Casi seiscientos pasos más allá de su casa, la senda se partiría en dos. La pendiente de la ruta que lleva a la iglesia obligó a la vecina a elegir entre el camino más complicado o virar a la derecha, como finalmente hizo, para tomar la vereda más benévola, ligeramente cuesta abajo. Y solo unos metros después, en los prados de Casiares, Mari Carmen hallaría varios montones de leña apilada en un claro. Sin motivo aparente, tomó la decisión de abandonar el itinerario marcado para internarse entre las escobas. No podrá caminar mucho más: la silva y los abruños, vegetación infranqueable, se convertirán en una muralla imposible de traspasar. No solo para la mujer de Rozas, para cualquiera.

Se acercan sus últimos pasos. La primera dificultad seria del terreno -un pequeño escalón natural cubierto de hierba reseca de apenas treinta centímetros- se convertirá en una trampa mortal. Quizá resbalase y cayese entre la vegetación. Sería su última maniobra. Los 87 kilos y los problemas de movilidad se transformarían en obstáculos prácticamente definitivos. Seguramente Mari Carmen habría pedido auxilio por puro instinto de supervivencia. Pero el tumor había reducido su capacidad de comunicación a asentir o negar con un movimiento de cabeza. Y allí, en ese preciso lugar, descansaría su cuerpo. De ello da fe la impronta de su ser, como un manto negruzco que permanecería durante semanas.

Más o menos, en esos momentos finales, su hermano estaba a punto de regresar de El Puente, aunque Mari Carmen ya no lo esperaba asomada a la puerta. Comenzaba un cautiverio de veinticuatro días, una búsqueda que finalizaría cuando un ganadero de San Juan de la Cuesta cubriera el recorrido de cuatro kilómetros guiado por sus perros hasta dar con el lugar exacto donde reposaban los últimos restos de la mujer. La reacción de los mastines sería elocuente para José Antonio González. Los animales, seguramente lobos, habrían arrastrado el cadáver hacia una zona más recogida, oculta entre las escobas, para hacer desaparecer la mayor parte de lo que quedaba de Mari Carmen. Unas ramas entrelazadas -que alguien practicó para señalizar el lugar tras hallarse una parte del cadáver- indican el lugar. La vegetación, extrañamente deformada y aplastada, puede llegar a dar idea de lo sucedido.

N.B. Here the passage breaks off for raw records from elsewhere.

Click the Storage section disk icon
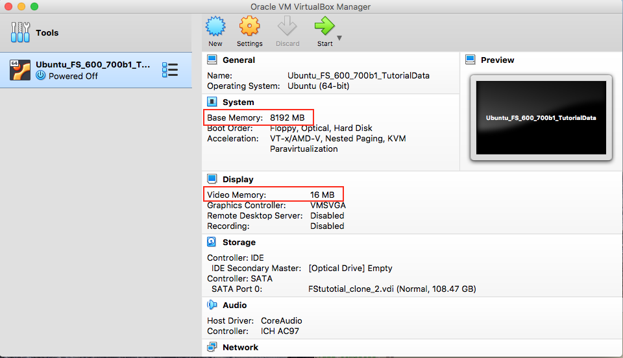 [212, 242]
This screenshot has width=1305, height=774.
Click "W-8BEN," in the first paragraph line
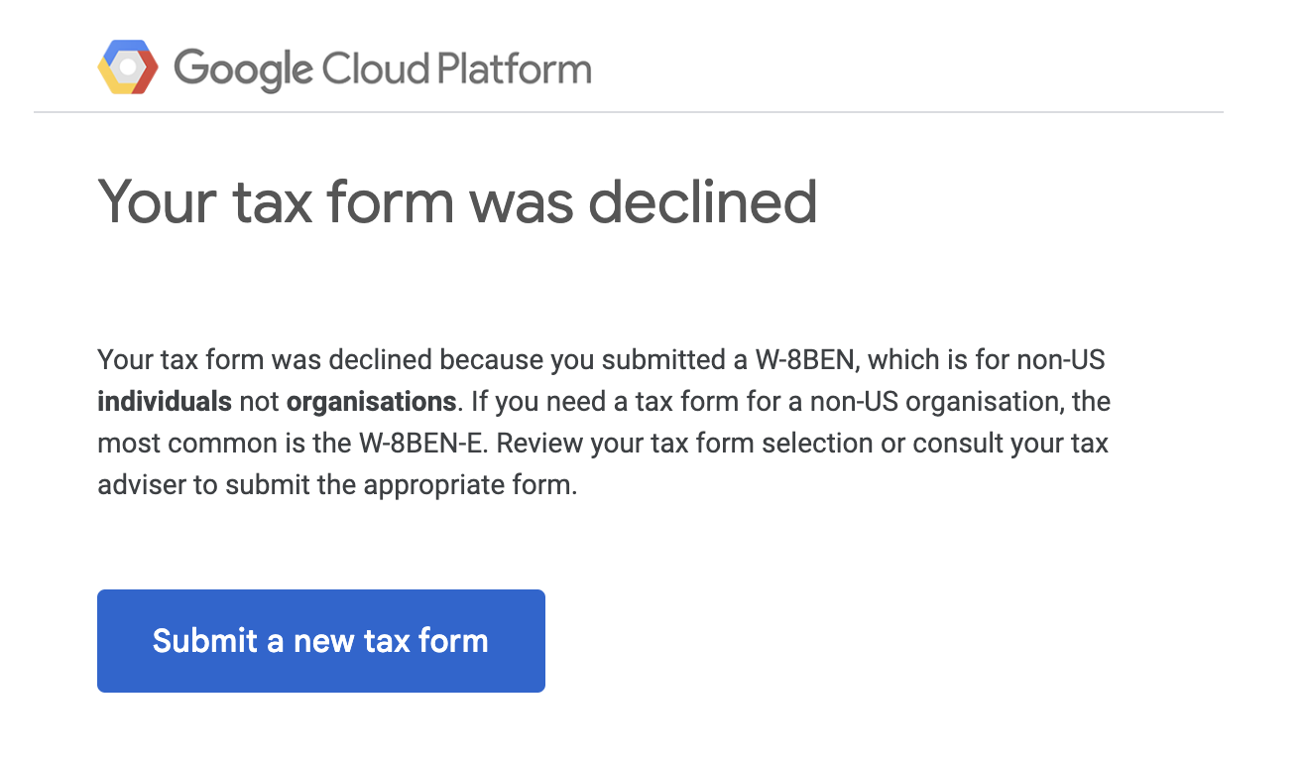click(x=800, y=359)
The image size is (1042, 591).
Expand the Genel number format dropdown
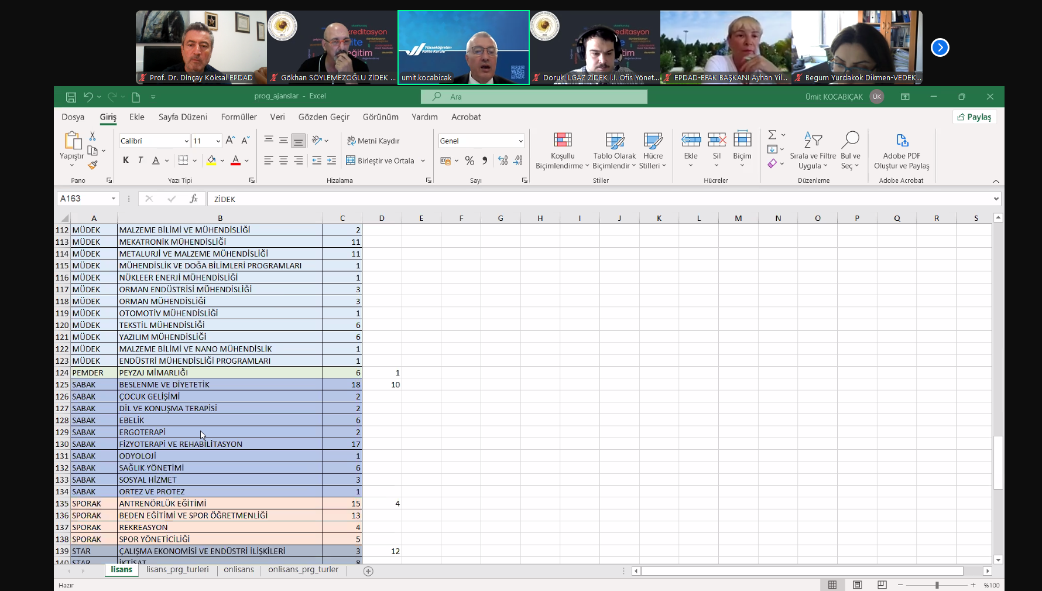(520, 141)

A Pepín le duele que "no se hubiera buscado un poco más". En particular, los primeros días, jornadas clave para dar con el cuerpo de su hermana. "Al principio trajeron incluso un helicóptero, pero rastrearon la zona equivocada. Si hubieran venido más arriba?", se lamenta. Así y todo, la paz no llegaría con el hallazgo de los restos. "No me dijeron en qué estado se encontraba el cuerpo. Habíamos llamado ya a algunos familiares para el entierro, porque dimos por hecho que el cuerpo estaría aquí por la noche", se lamenta José Carracedo Aparicio.

En su lugar, las partes halladas viajarían a Madrid para someterlas a la autopsia que vierta luz sobre las últimas horas de la mujer. El resultado de las pruebas es la última noticia que aguarda la familia. Después, Mari Carmen descansará en el panteón del cementerio de Rozas. Es lo único que Pepín y los suyos podrán hacer. "Ella no merecía este final. No así".